Is building a bomb a realistic enough possibility to consider it seriously at this point?
  • (–) too heavy to transport by air? [Einstein & Sachs letter]
  • (–) Roberts: not of natural U [315-16]
  • (–) separation of U235 is too costly and amounts too small [297, 294]
  • (–) development time for weapons is 2 or more years [317]; war likely resolved by then?

Considering international politics, should research proceed on the assumption that one will be built, if feasible?
  • (+) Ross Dunn (Navy): a source of power without burning? ==> propsect for powering submarines [p.295, 303!]
  • (+) Germans halt sale of U from Czech mines [Einstein letter]
  • (+) Szilard on Wells' The World Set Free, Shape of Things to Come: role of deterrence [Ch. 1]
  • (–) This is a "European" war only [317]
  • (–) Adamson (Army): role of morale v. weapons in winning war [317]
  • (+) contingency of German pursuit of bomb
  • (–) time needed even for Germans

What research on nuclear physics is now most important? How much will it cost, and who will fund it?
  • graphite: $33,000
  • 2 ways to separate U235: Onsager (gaseous), Nier (mass spectrograph) [297]
  • Sachs (letter to FDR): leading chemical and electrical companies; foundations
  • (–) status of aging Navy vessels -- military money needed to update standard fleet

Should the research ever be kept secret?
  • (–) Bohr & international community of science [294]
  • (–) Otto Hahn: balance of power [312]
  • (+) Teller, Szilard, Wigner (even though mutual deterrence as key to peace?) [note all are refugees from Hungary, with a strong anti-German bias]
  • (–) Fermi -- agreement broken on earlier publication moratorium (secrecy will not hold, and only damage priority claims)

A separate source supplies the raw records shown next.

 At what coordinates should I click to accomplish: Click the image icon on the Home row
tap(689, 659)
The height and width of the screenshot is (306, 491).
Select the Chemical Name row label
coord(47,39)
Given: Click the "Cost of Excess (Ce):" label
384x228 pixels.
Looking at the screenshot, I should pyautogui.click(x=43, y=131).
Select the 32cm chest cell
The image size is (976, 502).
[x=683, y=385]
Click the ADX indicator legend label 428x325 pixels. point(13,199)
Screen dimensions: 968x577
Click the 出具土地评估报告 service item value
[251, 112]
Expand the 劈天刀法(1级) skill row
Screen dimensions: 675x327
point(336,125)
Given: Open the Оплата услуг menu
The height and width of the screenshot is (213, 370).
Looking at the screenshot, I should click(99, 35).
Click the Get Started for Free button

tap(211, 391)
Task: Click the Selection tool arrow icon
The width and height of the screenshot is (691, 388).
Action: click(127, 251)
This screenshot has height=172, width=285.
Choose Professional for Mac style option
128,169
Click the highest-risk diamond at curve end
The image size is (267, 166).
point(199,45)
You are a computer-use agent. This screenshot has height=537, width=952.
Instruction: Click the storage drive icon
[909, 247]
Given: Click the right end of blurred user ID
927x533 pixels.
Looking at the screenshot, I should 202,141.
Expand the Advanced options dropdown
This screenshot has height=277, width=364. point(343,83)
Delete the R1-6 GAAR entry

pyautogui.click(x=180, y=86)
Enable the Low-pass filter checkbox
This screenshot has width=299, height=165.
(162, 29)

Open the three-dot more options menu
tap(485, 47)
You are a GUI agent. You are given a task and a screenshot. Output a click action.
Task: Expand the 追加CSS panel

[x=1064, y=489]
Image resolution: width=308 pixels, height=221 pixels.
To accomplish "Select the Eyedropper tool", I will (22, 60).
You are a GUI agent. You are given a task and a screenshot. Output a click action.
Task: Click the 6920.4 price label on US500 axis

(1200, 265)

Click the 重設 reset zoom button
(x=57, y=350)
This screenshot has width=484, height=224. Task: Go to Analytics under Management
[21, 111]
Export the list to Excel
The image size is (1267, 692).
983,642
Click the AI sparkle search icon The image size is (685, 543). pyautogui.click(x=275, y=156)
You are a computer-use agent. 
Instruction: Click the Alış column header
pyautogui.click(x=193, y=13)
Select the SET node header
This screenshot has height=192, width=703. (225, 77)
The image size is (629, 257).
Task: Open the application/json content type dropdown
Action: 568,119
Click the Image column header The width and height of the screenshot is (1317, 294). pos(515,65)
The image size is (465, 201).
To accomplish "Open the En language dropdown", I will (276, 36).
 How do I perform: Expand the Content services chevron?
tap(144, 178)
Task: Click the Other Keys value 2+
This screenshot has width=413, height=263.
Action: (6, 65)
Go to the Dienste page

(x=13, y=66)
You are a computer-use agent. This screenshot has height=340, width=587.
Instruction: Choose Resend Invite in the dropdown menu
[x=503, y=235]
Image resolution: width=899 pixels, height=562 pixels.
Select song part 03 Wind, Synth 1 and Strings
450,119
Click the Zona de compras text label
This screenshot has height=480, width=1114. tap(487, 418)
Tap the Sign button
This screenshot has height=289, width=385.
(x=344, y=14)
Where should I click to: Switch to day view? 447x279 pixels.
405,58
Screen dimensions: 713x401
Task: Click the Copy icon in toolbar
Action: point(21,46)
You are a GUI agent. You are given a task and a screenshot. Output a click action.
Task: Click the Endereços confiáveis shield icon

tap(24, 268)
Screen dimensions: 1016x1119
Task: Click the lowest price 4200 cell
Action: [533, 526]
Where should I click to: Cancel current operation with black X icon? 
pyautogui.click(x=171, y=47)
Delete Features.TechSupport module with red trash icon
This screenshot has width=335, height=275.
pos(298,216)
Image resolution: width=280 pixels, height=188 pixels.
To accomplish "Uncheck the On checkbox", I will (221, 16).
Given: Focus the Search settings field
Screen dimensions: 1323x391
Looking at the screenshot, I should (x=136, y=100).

The historical decision reflected the information above (see end of chapter by Rhodes). The science was so uncertain at the time (1939) that the prospect of a functional weapon did not seem likely. Militarily, the usefulness of a new weapon did not seem immediately important, especially relevant to other needs. There was no precedent in the U.S. for supporting basic research related to defense or weapons (contemporary weapons research was development based on known principles). The openness of international science communication was a recent triumph, not to be forsaken lightly.

Nevertheless, students tend to read the history "backwards" and insist that research must go forward, be kept secret, and be funded by the government. The mismatch with history can nonetheless be an important part of the lesson, developed in discussion afterwards. It underscores how difficult it is for us to understand the uncertainties of our own time, because we cannot see them functioning in the past. The epilog is a valuable reminder of how science works, blind to the future.